30.5.05

Sorpresa

Se hizo sin mucho ruido, con todo el disimulo de que fuimos capaces, teniendo en cuenta que este chico está rodeado de amigos bocazas. La noticia corrió de boca en boca, entre susurros y promesas. Y él no se enteró de nada.
Llegó el gran día y todos fueron apareciendo, sus amigos del barrio, sus familiares más queridos, el grupillo de la universidad, toda su retahila de ex, con las que siempre suele llevarse bien, su lista de amores imposibles, que también son unas cuantas y que lo adoran, Emilio, Javier, Edgar, y algunos otros incondicionales del bar, nuestros muy queridos y respetados parroquianos.

Colocamos un montón de estupideces de adorno, de esas que indican de forma inequívoca que estamos de fiesta. Apagamos las luces cuando el espía nos avisó de que venía caminando por la calle, con su perilla y con su melena al viento.

Al entrar ya se dio cuenta de que pasaba algo raro, y todos gritamos al mismo tiempo ¡¡sorpresaaaaa!! Yo, que creo conocerlo un poco, tengo la sensación de que se emocionó. Repartió abrazos y besos, con risotadas y carantoñas. Estaba muy feliz. Aunque yo se que se lo merece, a veces a él se le olvida lo mucho que le debemos sus amigos. Verlo rodeado de tanta gente que le quiere me hizo sentirme orgullosa de él. Mirándole tuve uno de esos momentos-lagrimilla.

Cuando la fiesta estaba en pleno apogeo, vino un tipo algo extraño, bajito y con esa mirada pacífica pero traicionera. Me dejó una tarjeta para él en un sobre que decía:
"Ya eres como Rick. Firmado: Frutos"
Salió por la puerta sigilosamente entre el gentío y él no pudo verlo.

Feliz cumpleaños, compañero del alma, compañero.


27.5.05

Clonk

Hace unos días que Teresa no viene, con sus prisas, con sus aventuras y con sus razonamientos sobre el género humano, más concretamente sobre el masculino.
Pero Javier en cambio se pasea por aqui más a menudo. Y yo no estoy segura, pero me da la sensación de que ahora se afeita a diario, y viene con el pelo mojado y la raya cuidadosamente trazada.

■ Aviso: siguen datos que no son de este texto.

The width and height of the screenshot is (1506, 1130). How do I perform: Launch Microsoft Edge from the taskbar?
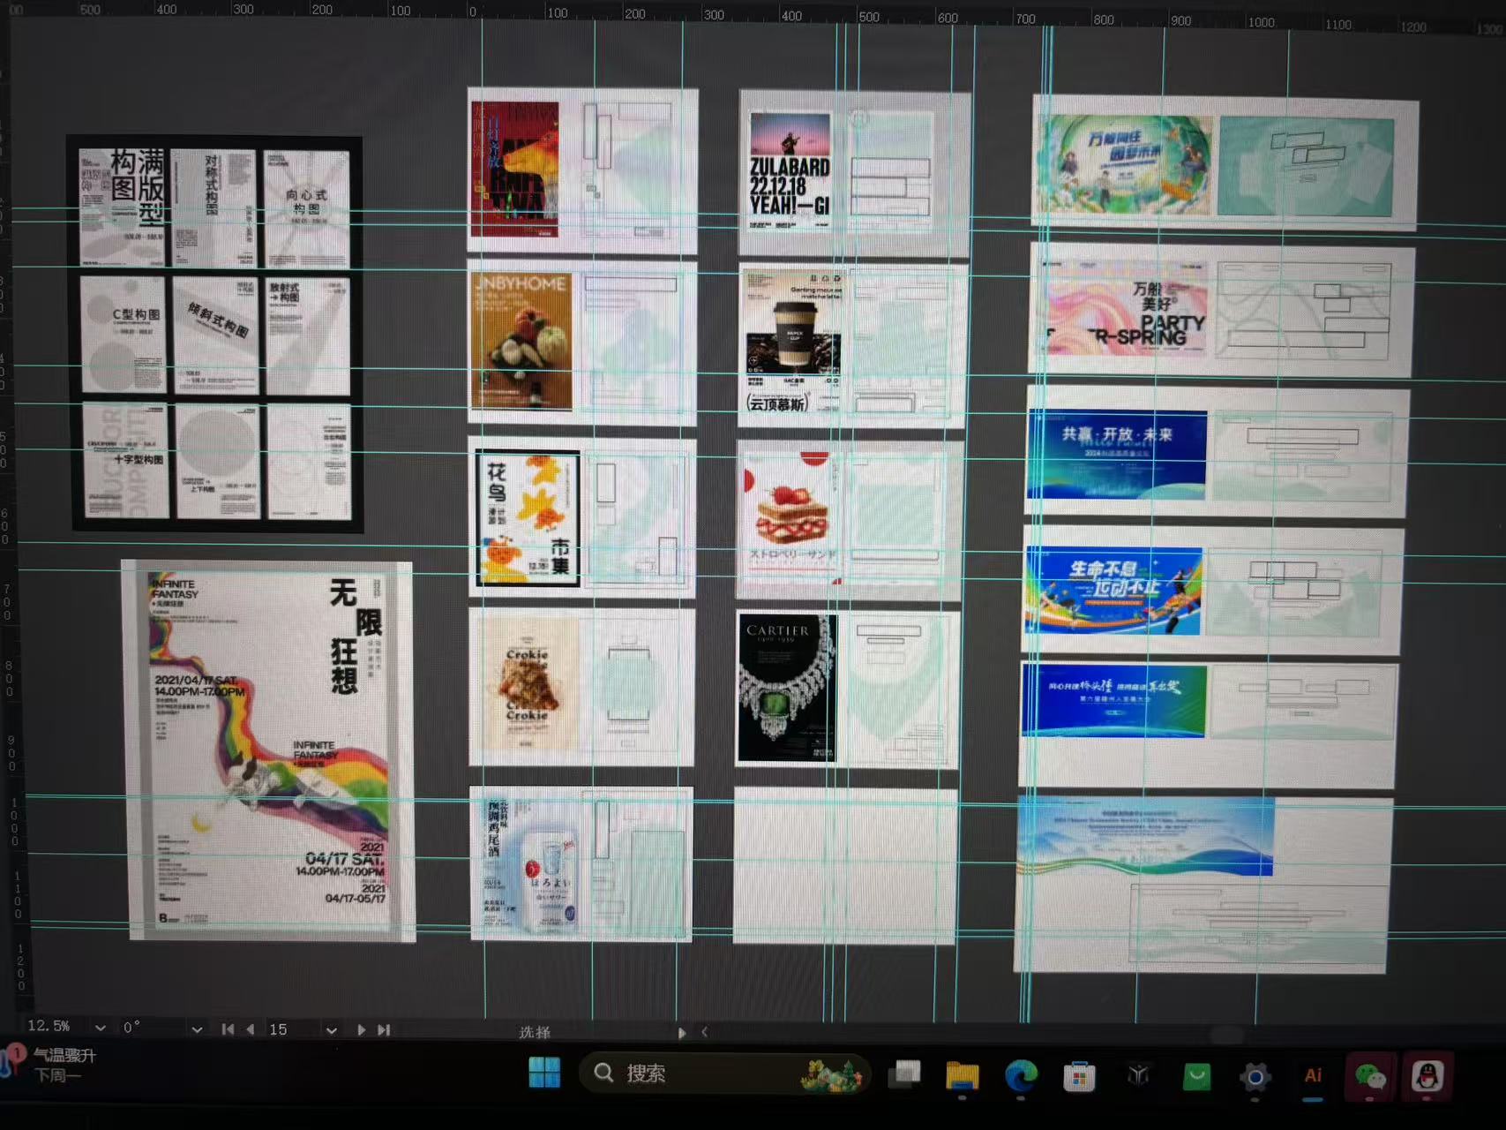pos(1021,1076)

Un día, aprovechando que Gusarapo salía a hacer un recado, me hizo un aparte, y meneando su cerveza mañanera me preguntó, con esa sutileza que le caracteriza, "¿Aquella morena cachonda que estaba el día del partido hablando contigo es amiga tuya?" Yo, por solidaridad, me puse inmediatamente a la defensiva. "Si, es amiga mía", le contesté levantando la nariz y desafiándole a que hiciera un solo comentario más de ese tipo si quería salir del bar con esa rayita del pelo chorreando cerveza.
"Ya..." Javier se rascó la barbilla mientras miraba hacia la puerta, como preocupado de que alguien pudiese enterarse de lo que venía a continuación. "¿Y tú dirías que está con alguien? ¿Casada o algo así?"
"Pues no lo se Javier, casi mejor cuando venga se lo preguntas a ella".

El se quedó sentado en la barra meditando, supongo que sobre si alguna vez tendría el valor suficiente. Yo seguí con mis cosas con una sonrisilla.

Cuando Gusarapo volvió se quedó mirando para mi otra vez con esa cara que pone cuando se siente inseguro. No acabo de entender lo que pasará por su cabeza, pero si se cree que voy a ser yo, una vez más, la que rompa el hielo, va listo.

Hombres...


26.5.05

Sigh

Octavia sigue sin hablarme más que para dedicarme una frasecita de consuelo o dos. Se acerca la hora punta, la hora en la que más clientes viene, y ella sigue sin decirme nada. Se ha limitado a mirarme, meterse en el cuartito trasero y a ponerme algo de Nick Drake. Algo melancólico.

No sé qué psicólogo escribió eso de las distintas fases de una crisis. Eso de negación, aceptación y no se qué. Hoy le golpearía en la cara y le preguntaría cuantas etapas creía que había tenido mi guantazo. Sólo tres: antes, durante y despues. Y el despues se me hace muy cuesta arriba.


25.5.05

Crash

Ayer cometí un error, un grave error, un enorme error. Una estupidez, una metida de pata. Una de esas cosas que en su momento lo parecen todo pero cuando terminan se convierten en un grito. El día de ayer ha martilleado en mi cabeza y ha dado vueltas como un buitre, y al final mis dedos se han relajado cuando deberían haber estar agarrando con fuerza.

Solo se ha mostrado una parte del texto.